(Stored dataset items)

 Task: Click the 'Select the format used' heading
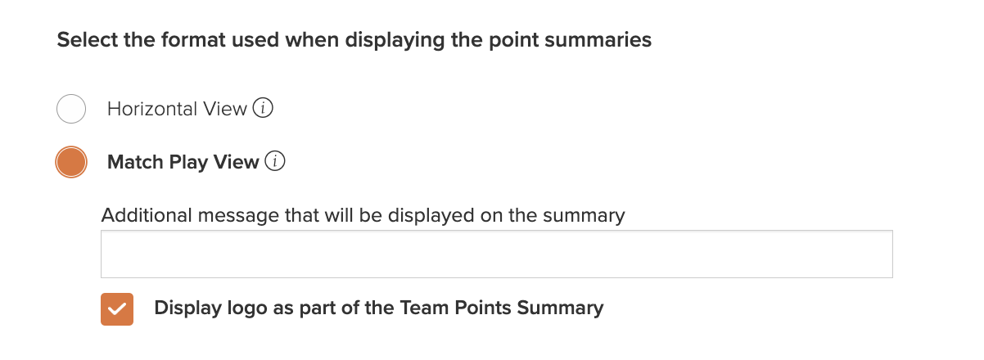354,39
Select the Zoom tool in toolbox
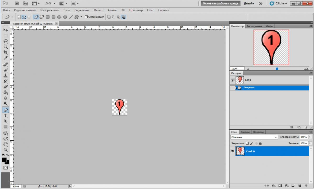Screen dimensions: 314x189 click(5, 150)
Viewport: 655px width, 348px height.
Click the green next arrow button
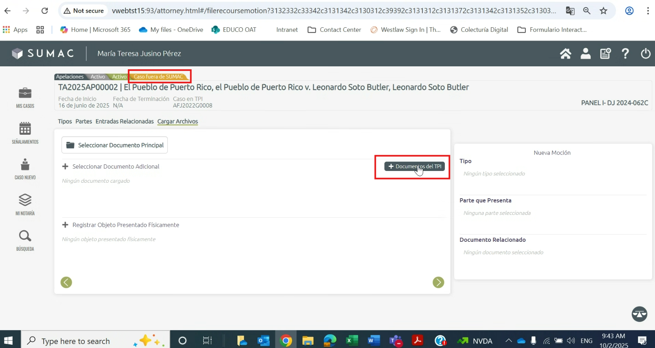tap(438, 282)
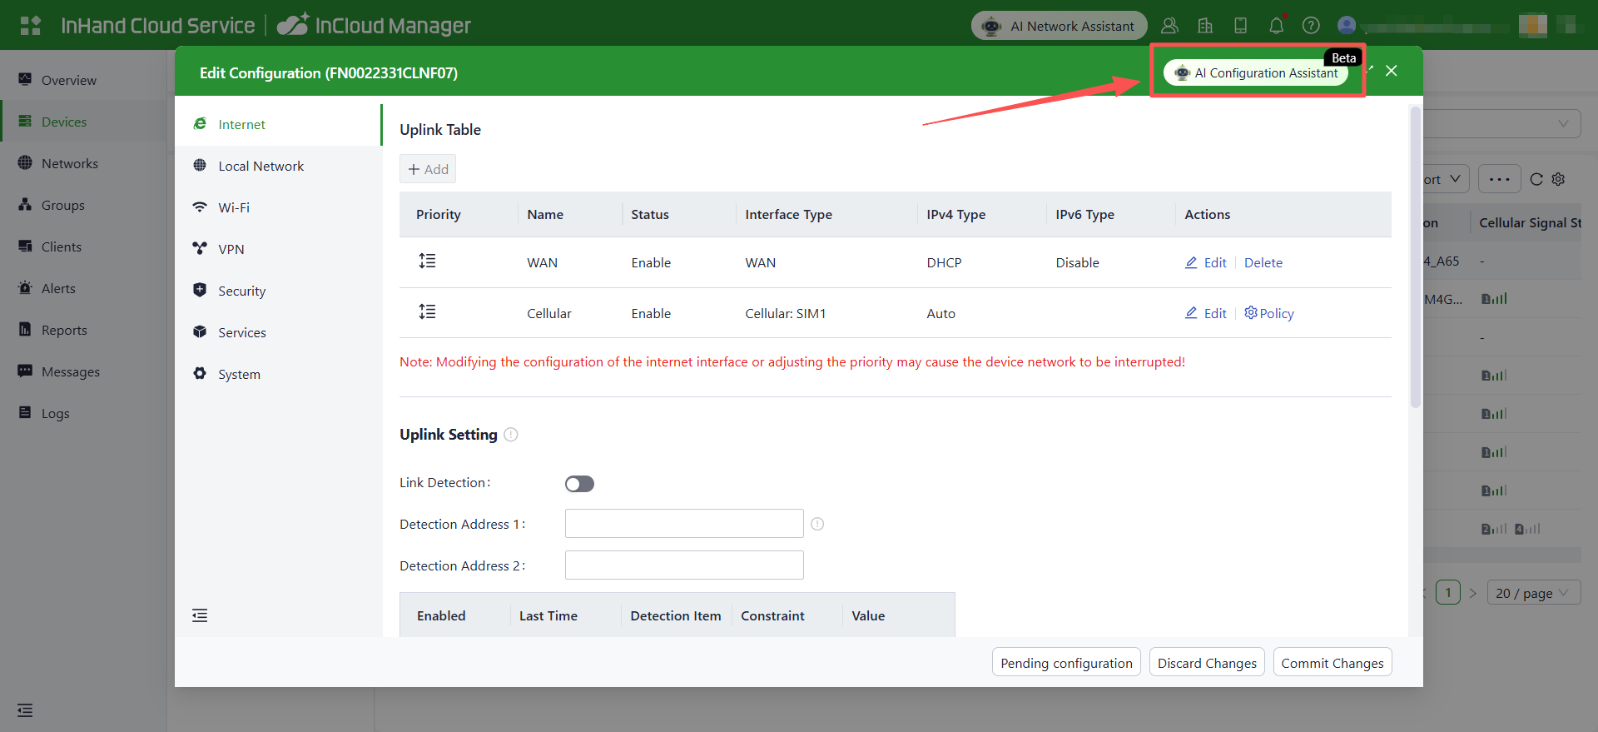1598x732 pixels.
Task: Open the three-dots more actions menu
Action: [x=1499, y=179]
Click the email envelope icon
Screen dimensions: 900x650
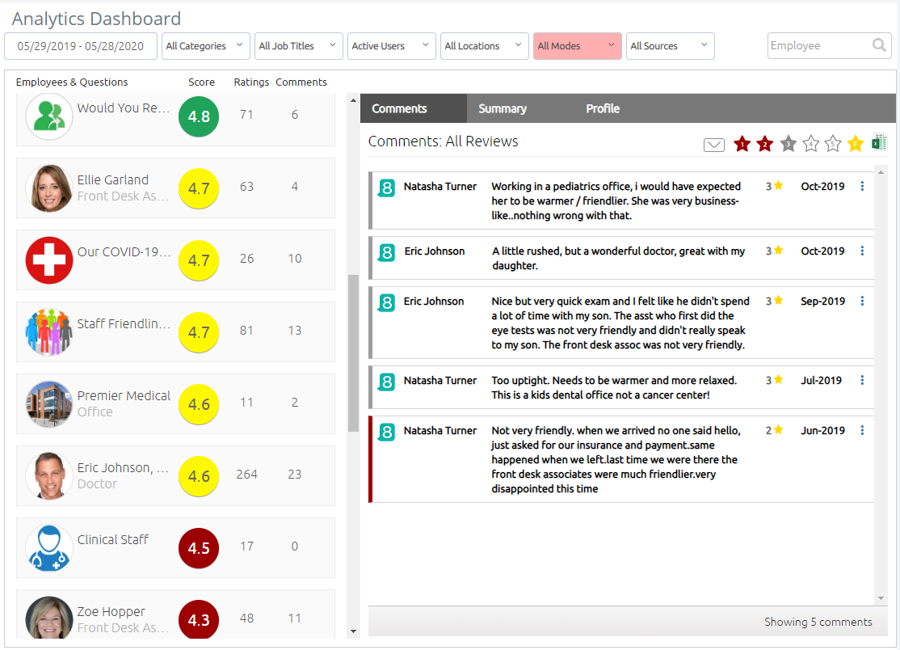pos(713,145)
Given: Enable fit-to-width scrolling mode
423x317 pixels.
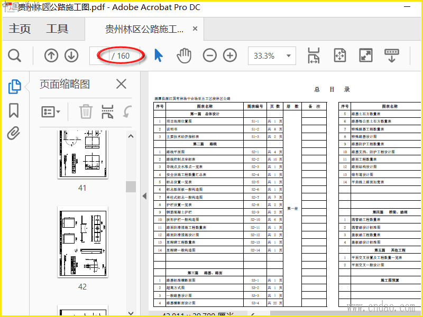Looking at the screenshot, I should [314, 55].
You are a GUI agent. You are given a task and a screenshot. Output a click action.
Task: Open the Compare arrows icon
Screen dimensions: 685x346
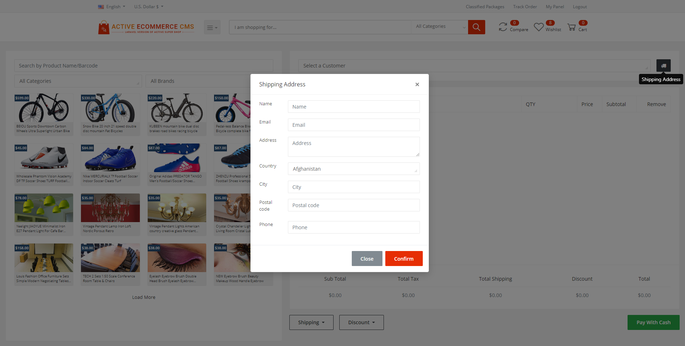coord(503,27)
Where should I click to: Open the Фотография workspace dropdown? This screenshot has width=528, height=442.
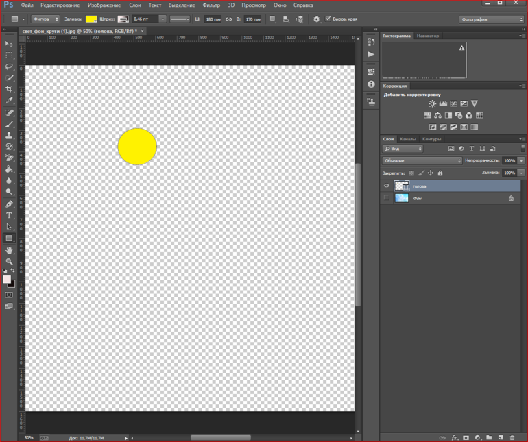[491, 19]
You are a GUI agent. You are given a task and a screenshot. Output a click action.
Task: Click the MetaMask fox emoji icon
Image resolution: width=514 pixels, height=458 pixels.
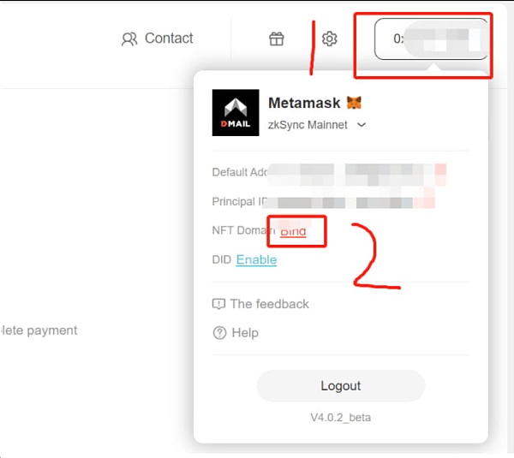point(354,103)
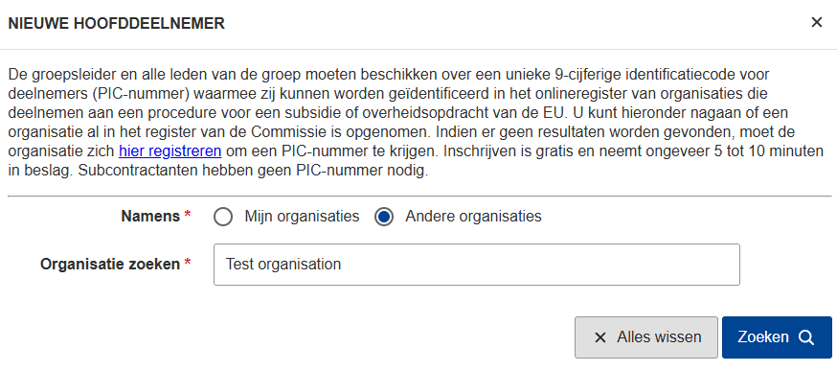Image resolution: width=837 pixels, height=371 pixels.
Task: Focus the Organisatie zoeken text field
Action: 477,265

Work order: Write out nothing but the lines from the start of the data through the line with "Task: Open the Compare arrows icon". Leave out the pictures.

Answer for this exercise:
 Task: Click the 'Select the format used' heading
354,39
Select the Zoom tool in toolbox
Screen dimensions: 314x189 click(5, 150)
Viewport: 655px width, 348px height.
Click the green next arrow button
tap(438, 282)
1598x732 pixels.
Task: Open the three-dots more actions menu
Action: [x=1499, y=179]
Click the email envelope icon
Screen dimensions: 900x650
pos(713,145)
Given: Enable fit-to-width scrolling mode
423x317 pixels.
Looking at the screenshot, I should [314, 55].
You are a GUI agent. You are given a task and a screenshot. Output a click action.
Task: Open the Compare arrows icon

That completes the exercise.